Thanks to extensive genetic engineering, drugmakers can now brew large vats of the malaria drug artemisinin, stabilizing the world supply.
April 10, 2013

For the first time, researchers have successfully engineered a strain of baker’s yeast capable of spewing out malaria drugs on an industrial scale. The French pharmaceutical giant Sanofi has already begun brewing the microbes and announced plans to generate 70 million doses this year.

The advance is the result of a 10-year odyssey in synthetic biology, the wholesale engineering of an organism’s genetic and metabolic system for practical purposes (see “Biology’s Master Programmers”). Amyris, the biotech startup that engineered the yeast strain, is also developing microbes to produce fragrances and other high-value chemicals.

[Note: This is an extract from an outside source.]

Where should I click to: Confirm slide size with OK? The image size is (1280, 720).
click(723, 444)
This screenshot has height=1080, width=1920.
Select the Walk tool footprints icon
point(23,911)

“This is the first synthetic biology project that has been scaled up to industrial manufacturing and will have a real impact in the world,” says Jack Newman, chief scientific officer at Amyris. “There should never been a shortage of artemisinin ever again.”

Amyris had already engineered yeast capable of producing artemisinic acid, the precursor to the drug (see “Cheaper Malaria Drugs”). But the most recent advance, published today in Nature, dramatically improved the yield from 1.6 grams per liter to 25 grams per liter.

The improvement primarily comes from the discovery of three key enzymes in sweet wormwood, the plant that naturally produces artemisinin, which researchers then introduced to yeast.

Artemisinin is the primary ingredient in artemisinin combination therapies, the World Health Organization’s preferred malaria treatment. But because the drug is primarily derived from plants, its costs can vary from $350 to $1200 per kilogram of the active ingredient.

“The botanical supply is inconsistent for various reasons, including weather and incentives for farmers,” says Ponni Subbiah, global program leader for drug development at OneWorld Health, a nonprofit drug development organization that funded the research through a grant from the Gates Foundation.

The synthetic process can run year round and takes about three months, compared to 15 months for plant-based methods. “Our aim is to stabilize the supply independent of the plant supply,” says Chris Paddon, who leads the artemisinin project at Amyris.

OneWorldHealth has licensed the technology to Sanofi, which has already produced nearly 40 tons of the artemisinic acid. (The acid is then chemically converted into artemisinin.) Sanofi aims to produce 60 tons of the material next year —approximately 120 million courses of treatment — and has pledged to sell it without profit.

Some are concerned that introducing the synthetic version to the market too quickly might actually be disruptive, discouraging plant-based production. However, at a malaria conference in Nairobi in January, Sanofi said it will introduce its product at the lower end of the market range, with the goal of smoothing out price fluctuations rather than elbowing out other producers. Sixty tons of the drug would meet about a third of the world’s supply, says Subbiah.

Malaria sickens millions of people each year, killing at least 650,000 annually, mostly children.